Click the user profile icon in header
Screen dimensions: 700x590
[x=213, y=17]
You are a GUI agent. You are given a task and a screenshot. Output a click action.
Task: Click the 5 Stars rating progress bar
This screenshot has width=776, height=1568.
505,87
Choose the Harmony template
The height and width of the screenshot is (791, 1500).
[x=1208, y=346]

· · · · · · ·

→ **THE TASK**
Return every line from the one holding "You are a GUI" through the end of the data, exactly as it appears, with both ends kept and nothing else.

→ **RESULT FOR THIS EXERCISE**
You are a GUI agent. You are given a task and a screenshot. Output a click action.
Task: Click the 5 Stars rating progress bar
This screenshot has width=776, height=1568.
505,87
Choose the Harmony template
The height and width of the screenshot is (791, 1500).
[x=1208, y=346]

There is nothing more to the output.